While much evidence suggests that cancer and chemotherapy can predispose patients to severe fungal infections, there is also emerging evidence that the presence of fungal infections may promote development and progression of cancer.

Candida species are yeasts (fungi) which commonly grow in the digestive, urinary, genital, and skin areas of humans. A number of studies have linked Candida overgrowth in the mouth to subsequent development of significantly elevated risk of oral squamous cell carcinoma (Bakri 2010).
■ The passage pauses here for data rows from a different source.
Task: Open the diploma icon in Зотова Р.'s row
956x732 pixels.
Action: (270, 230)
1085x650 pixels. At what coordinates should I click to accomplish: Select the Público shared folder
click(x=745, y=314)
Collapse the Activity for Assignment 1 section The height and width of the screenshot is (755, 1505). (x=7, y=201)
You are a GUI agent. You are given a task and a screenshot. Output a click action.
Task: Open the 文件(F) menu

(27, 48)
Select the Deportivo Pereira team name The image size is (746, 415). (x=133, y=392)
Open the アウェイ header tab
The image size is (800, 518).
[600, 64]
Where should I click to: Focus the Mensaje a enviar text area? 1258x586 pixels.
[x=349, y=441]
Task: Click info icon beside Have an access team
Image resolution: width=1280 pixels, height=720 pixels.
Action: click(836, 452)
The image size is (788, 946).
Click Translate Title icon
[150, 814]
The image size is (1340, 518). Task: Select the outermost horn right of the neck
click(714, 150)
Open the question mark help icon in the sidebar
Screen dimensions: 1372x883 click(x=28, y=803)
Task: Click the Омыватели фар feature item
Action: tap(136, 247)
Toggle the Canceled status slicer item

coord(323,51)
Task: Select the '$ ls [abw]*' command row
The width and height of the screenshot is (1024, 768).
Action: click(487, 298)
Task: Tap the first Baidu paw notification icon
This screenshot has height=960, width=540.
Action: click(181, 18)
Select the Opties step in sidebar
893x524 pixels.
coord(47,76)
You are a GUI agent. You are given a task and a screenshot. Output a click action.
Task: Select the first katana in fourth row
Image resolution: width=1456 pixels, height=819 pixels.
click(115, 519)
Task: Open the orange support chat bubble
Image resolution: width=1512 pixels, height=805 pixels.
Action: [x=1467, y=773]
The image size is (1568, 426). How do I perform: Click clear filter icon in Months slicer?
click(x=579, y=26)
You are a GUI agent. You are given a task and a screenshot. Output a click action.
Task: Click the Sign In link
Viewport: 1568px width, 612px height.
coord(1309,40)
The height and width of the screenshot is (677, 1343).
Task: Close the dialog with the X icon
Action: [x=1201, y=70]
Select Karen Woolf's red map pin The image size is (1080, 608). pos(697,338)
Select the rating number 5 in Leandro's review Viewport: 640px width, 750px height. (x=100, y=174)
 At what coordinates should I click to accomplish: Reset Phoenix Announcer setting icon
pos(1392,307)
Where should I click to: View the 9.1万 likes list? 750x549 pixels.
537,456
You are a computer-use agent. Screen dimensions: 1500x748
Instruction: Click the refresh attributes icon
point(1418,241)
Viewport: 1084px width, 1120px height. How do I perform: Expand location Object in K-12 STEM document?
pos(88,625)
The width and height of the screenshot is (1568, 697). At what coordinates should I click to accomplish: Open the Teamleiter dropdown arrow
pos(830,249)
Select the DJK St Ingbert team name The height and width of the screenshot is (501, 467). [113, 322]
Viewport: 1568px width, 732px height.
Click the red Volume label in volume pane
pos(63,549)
Cell culture and lab animal studies have reported that Candida albicans can produce sufficient quantities of acetaldehyde and N-nitrosobenzylmethylamine (NBMA) to be mutagenic and carcinogenic (Bakri 2010; Gainza 2013).

Other recent research has suggested that C. albicans can increase risk of carcinogenesis by many mechanisms, including production of carcinogenic byproducts, triggering inflammation, increasing adhesion of metastatic tumor cells, induction of the Th17 response, and molecular mimicry (Ramirez 2014).

Infection or colonization of other fungi such as Aspergillus may also promote cancer growth. A mouse study reported that experimental infection with Aspergillus approximately doubled the rate of growth of mammary tumors (Sohrabi 2010). Much more research is needed to examine relationships between fungal infections and cancer.